Santiago South Super Cup
- Founded: c. 2007
- Region: Southern Santiago, Cape Verde
- Current champions: Sporting Clube da Praia
- Most championships: Sporting Clube da Praia

= Santiago South Super Cup =

The Santiago South Super Cup (Portuguese: Super Taça de Santiago Sul) is a regional super cup competition played during the season in the south of Santiago, Cape Verde consisting the municipalities of Praia, Ribeira Grande de Santiago and São Domingos.

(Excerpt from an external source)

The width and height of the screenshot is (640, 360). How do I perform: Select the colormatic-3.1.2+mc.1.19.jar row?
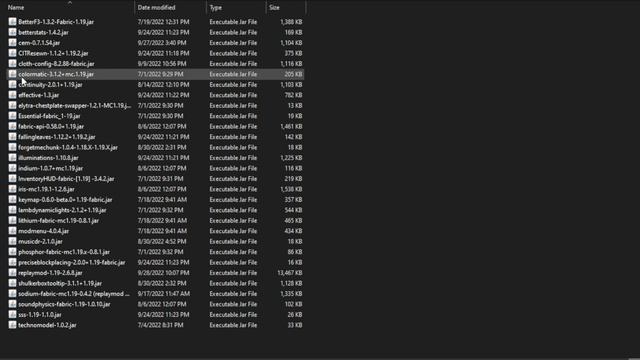pyautogui.click(x=155, y=74)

The competition is organized by the Santiago South Regional Football Association (Associação Regional de Futebol de Santiago Sul de Futebol, ARFSS). Its current champions is Sporting Praia who won their third and recent title. The regional champion competes with the cup champion. If a champion also has a cup title, a cup club who is runner-up qualifies. The upcoming edition will feature the champion Académica da Praia and the cup winner Sporting Praia.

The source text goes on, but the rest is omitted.